On Monday 02 August 2010 12:30:01 pm Stephen Tetley wrote:
For sure, we don't conceptualize them as 3 parameter functions because they're more general. But Maciej Piechotka's (<.>) is just a function so not its as general as the arrow operators.
So what? 99% of the uses I've ever seen of (&&&), (|||), etc. are with the Arrow instance for (->). I'd, at least, consider them worth adding even specialized to that instance if they didn't already exist in their more general forms. And I'd still think of the specialized versions as binary, because using combinators that accept and return functions is one of the perks of using a functional language.

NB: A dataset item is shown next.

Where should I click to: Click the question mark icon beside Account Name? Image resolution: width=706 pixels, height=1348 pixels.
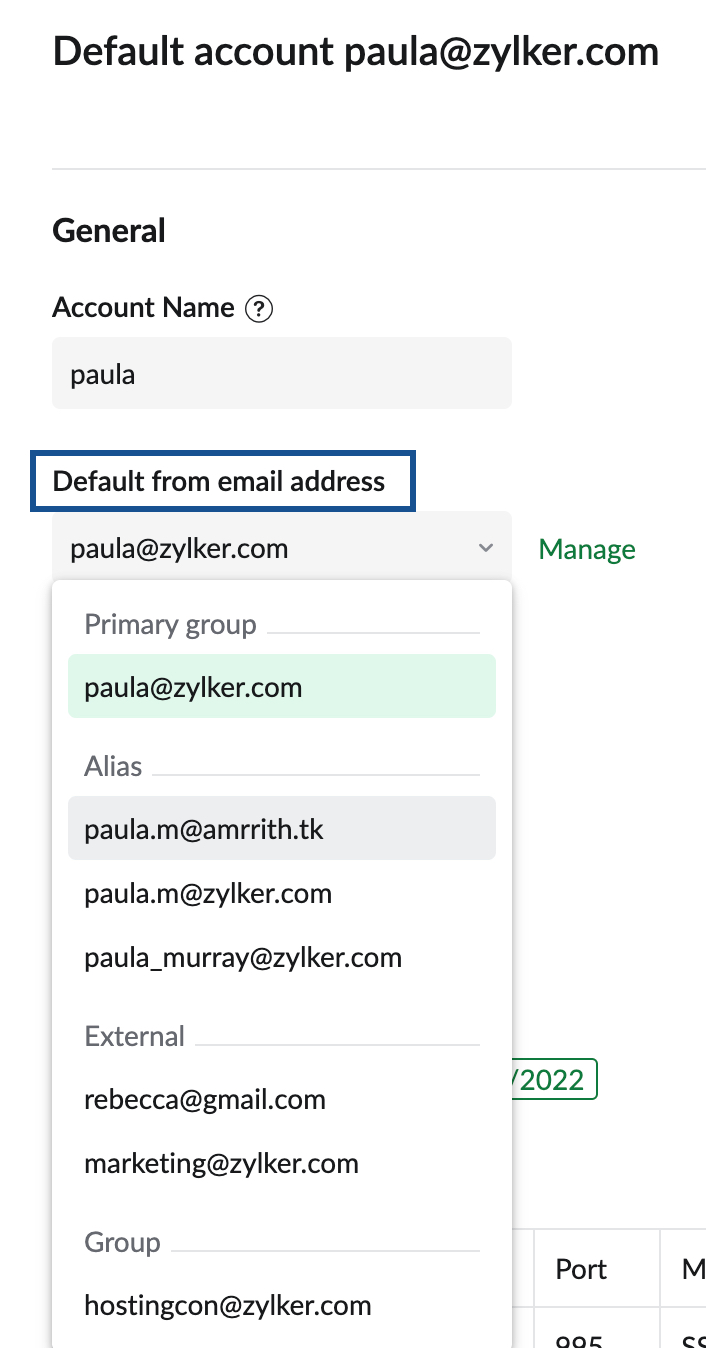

My point was that in Prelude + subset of Base, infix symbol names are used for binary functions, not arbitrary combinators like `on` (vis the three exceptions listed). Whether this is a worthwhile principle or even whether its just an accident and not a principle is open to debate. My opinion is that its worth airing it now, as granting a place in Base for (<.>) would feel like a precedent.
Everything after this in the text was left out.